____ Study text

Computation warning: 'Be careful! Many people miss the following problem because they do not take the time to check their answer. Comprehension warning: 'Be careful! Many people miss the following problem because they read it too quickly and actually answer a different question than the one that was asked.'

These were still only mildly effective, with a correct solution jumping to 50% from 45%. People just really like the answer ‘ten cents’, it seems.

At this point they completely gave up and just flat out added “HINT: 10 cents is not the answer.” This worked reasonably well, though there was still a hard core of 13% who persisted in writing down ‘ten cents’.

That’s where they left it. At this point there’s not really any room to escalate beyond confiscating the respondents’ pens and prefilling in the answer ‘five cents’, and I worry that somebody would still try and scratch in ‘ten cents’ in their own blood. The wrong answer is just incredibly compelling.

So, what are people doing when they solve this problem?

Unfortunately, it’s hard to tell from the published literature (or at least what I found of it). What I’d really like is lots of transcripts of individuals talking through their problem solving process. The closest I found was this paper by Szaszi et al, who did carry out these sort of interview, but it doesn’t include any examples of individual responses. Instead, it gives a aggregated overview of types of responses, which doesn’t go into the kind of detail I’d like.

Still, the examples given for their response categories give a few clues. The categories are:

Correct answer, correct start. Example given: ‘I see. This is an equation. Thus if the ball equals to x, the bat equals to x plus 1… ’
Correct answer, incorrect start. Example: ‘I would say 10 cents… But this cannot be true as it does not sum up to €1.10...’
Incorrect answer, reflective, i.e. some effort was made to reconsider the answer given, even if it was ultimately incorrect. Example: ‘… but I’m not sure… If together they cost €1.10, and the bat costs €1 more than the ball… the solution should be 10 cents. I’m done.’
No reflection. Example: ‘Ok. I’m done.’

These demonstrate one way to reason your way to the correct answer (solve the simultaneous equations) and one way to be wrong (just blurt out the answer). They also demonstrate one way to recover from an incorrect solution (think about the answer you blurted out and see if it actually works). Still, it’s all rather abstract and high level.

________
____ Recorded data

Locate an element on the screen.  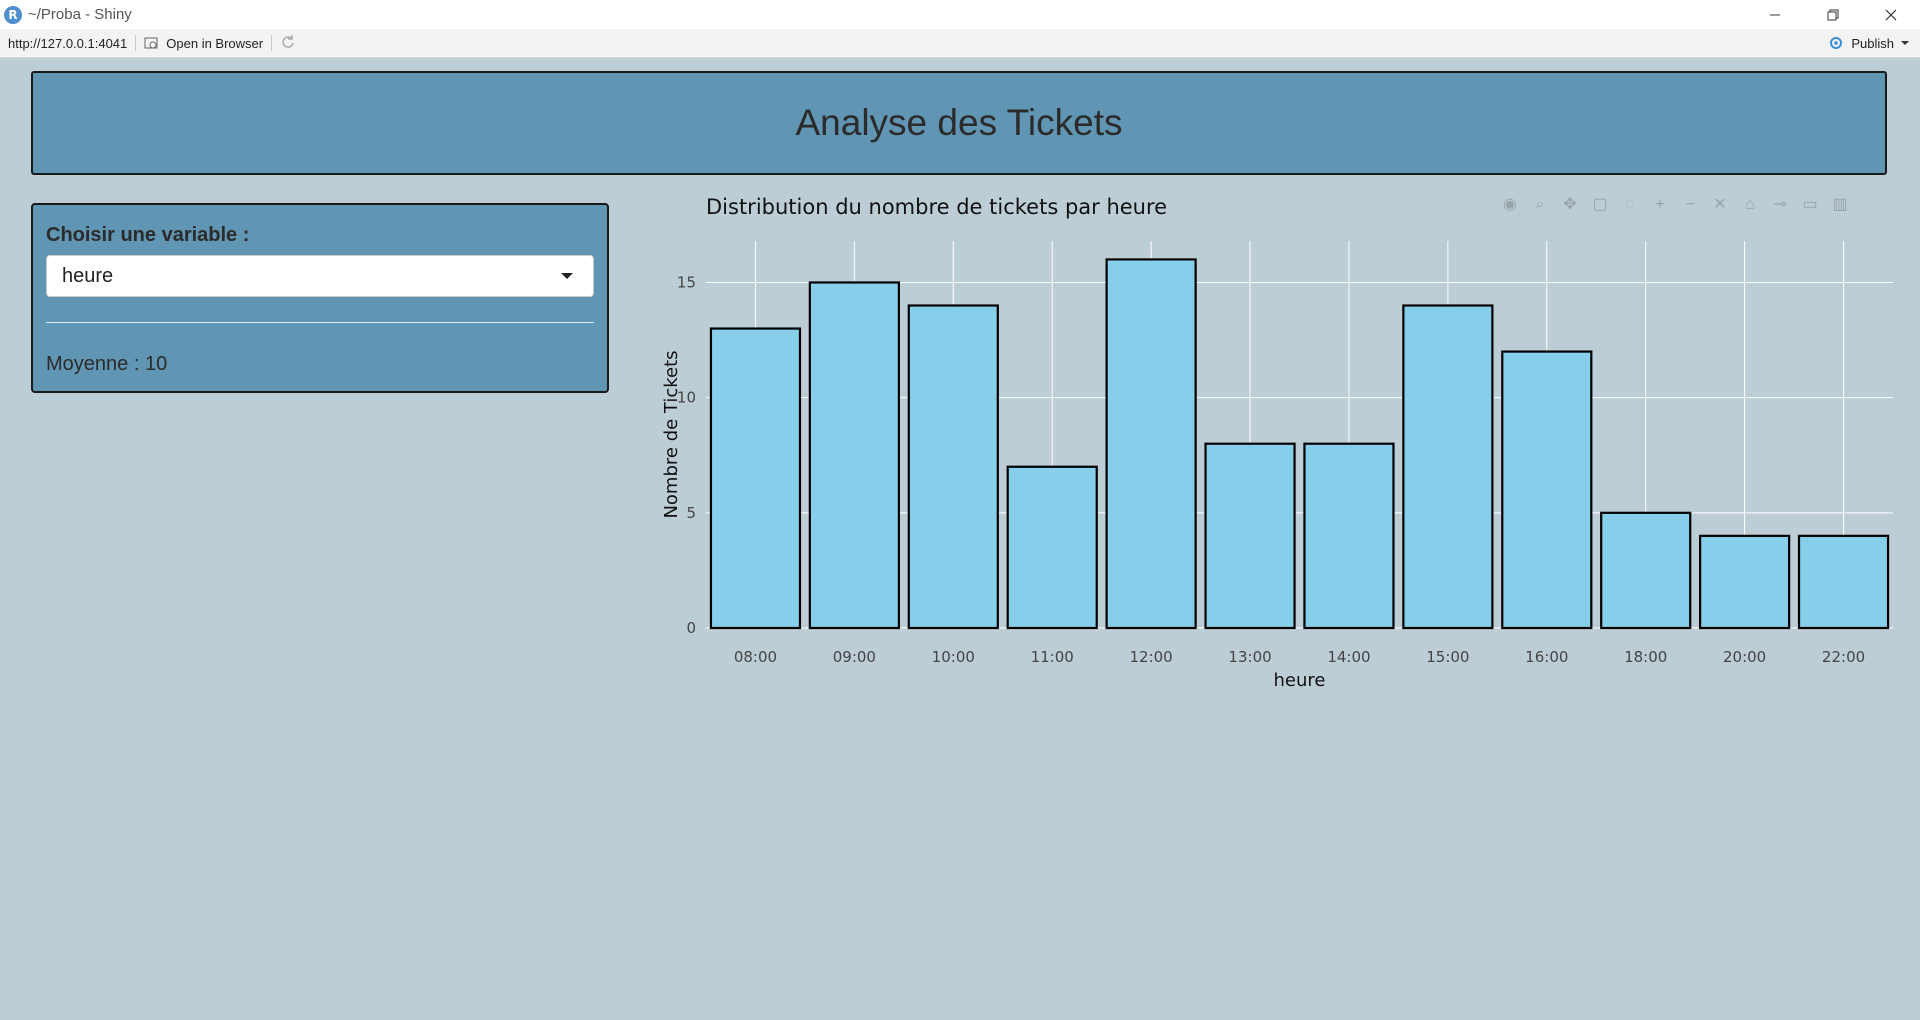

________

Study questions
1. According to the text on the bat-and-ball problem, what percentage of respondents still wrote "ten cents" after the hint was added?
2. Extend the text on the bat-and-ball problem with a few more paragraphs, starting after its last sentence.

Responses by item number
1. 13%

2.
How To Solve It

However, I did manage to stumble onto another source of insight. While researching the problem I came across this article from the online magazine of the Association for Psychological Science, which discusses a variant ‘Ford and Ferrari problem’. This is quite interesting in itself, but I was most excited by the comments section. Finally some examples of how the problem is solved in the wild!

The simplest ‘analytical’, ‘System 2’ solution is to rewrite the problem as two simultaneous linear equations and plug-and-chug your way to the correct answer. For example, writing $B$ for the bat and $b$ for the ball, we get the two equations

$B + b = 110$ , $B - b = 100$ ,

which we could then solve in various standard ways, e.g.

$2 B = 210$ , $B = 105$ ,

which then gives

$b = 110 - B = 5$ .

There are a couple of variants of this explained in the comments. It’s a very reliable way to tackle the problem: if you already know how to do this sort of rote method, there are no surprises. This sort of method would work for any similar problem involving linear equations.

However, it’s pretty obvious that a lot of people won’t have access to this method. Plenty of people noped out of mathematics long before they got to simultaneous equations, so they won’t be able to solve it this way. What might be less obvious, at least if you mostly live in a high-maths-ability bubble, is that these people may also be missing the sort of tacit mathematical background that would even allow them to frame the problem in a useful form in the first place.

That sounds a bit abstract, so let’s look at some responses (I’ll paste all these straight in, so any typos are in the original). First, we have these two confused commenters:

The thing is, why does the ball have to be $.05? It could have been .04 0r.03 and the bat would still cost more than $1.

and

This is exactly what bothers me and resulted in me wanting to look up the question online. On the quiz the other 2 questions were definitive. This one technically could have more than one answer so this is where phycologists actually mess up when trying to give us a trick question. The ball at .4 and the bat at 1.06 doesn’t break the rule either.

These commenters don’t automatically see two equations in two variables that together are enough to constrain the problem. Instead they seem to focus mainly on the first condition (adding up to $1.10) and just use the second one as a vague check at best (‘the bat would still cost more than $1’). This means that they are unable to immediately tell that the problem has a unique solution.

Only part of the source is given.